Dans la mythologie grecque, Gaïa est une déesse identifiée à la Déesse mère. Elle est l’ancêtre maternelle des races divines, mais enfante aussi de nombreuses créatures. La Terre-Mère des anciens est presque toujours désignée sous les noms de Gaïa ou Gé en Grèce.

Gé rarement vu une telle pagaille chez les enseignants du premier degré de l’Isère depuis que, en septembre 2012, Gaïa, logiciel de formation continue, est devenu passage obligé pour la gestion des inscriptions aux animations pédagogiques (l’édition des ordres de mission et l’indemnisation des frais de déplacements fonctionnant depuis quelque temps).
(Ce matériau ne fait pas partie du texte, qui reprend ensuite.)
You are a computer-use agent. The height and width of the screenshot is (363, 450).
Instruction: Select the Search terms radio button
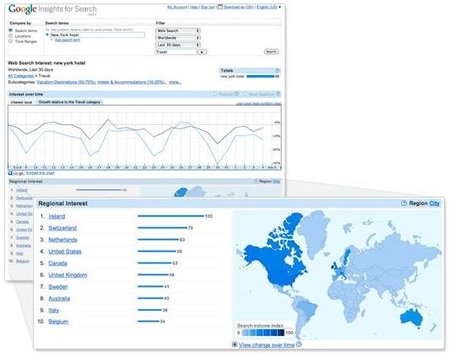point(10,30)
Car les animations pédagogiques constituent désormais le gros morceau de la formation continue (sic) !

S’inscrire via Gaïa relève très peu de la sérénité nourricière de la Terre-Mère et le caractère divin de Gaïa sera contesté par plus d’un mortel enseignant. Quant à sa fertilité, Gaïa enfante surtout du temps perdu, du stress et de la colère.

Il faut savoir que Gaïa est un fichier, les dieux de l’Olympe ayant droit de regard complet sur nos choix de formation continue tout le long de notre carrière. Si le droit d’accès y est reconnu, le droit d’opposition ne l’est pas (arrêté du 11 janvier 1994 publié au JO du 21 janvier 1994).
Au lieu d’attribuer un code à chaque module de formation et de publier ces codes hors Gaïa, en les liant aux contenus des animations pédagogiques proposées, ce qui eut facilité l’inscription, des têtes bien pensantes de l’administration ont classé nos animations en trois catégories : départementales, « obligatoires » de circonscription, « optionnelles » de circonscription. Les codes de ces trois catégories se trouvent dans les notes de service des IEN ou dans le mode d’emploi de Gaïa. Les IEN ont dû souvent renouveler l’information tellement elle était évidente. Et sans la clé, point de paradis !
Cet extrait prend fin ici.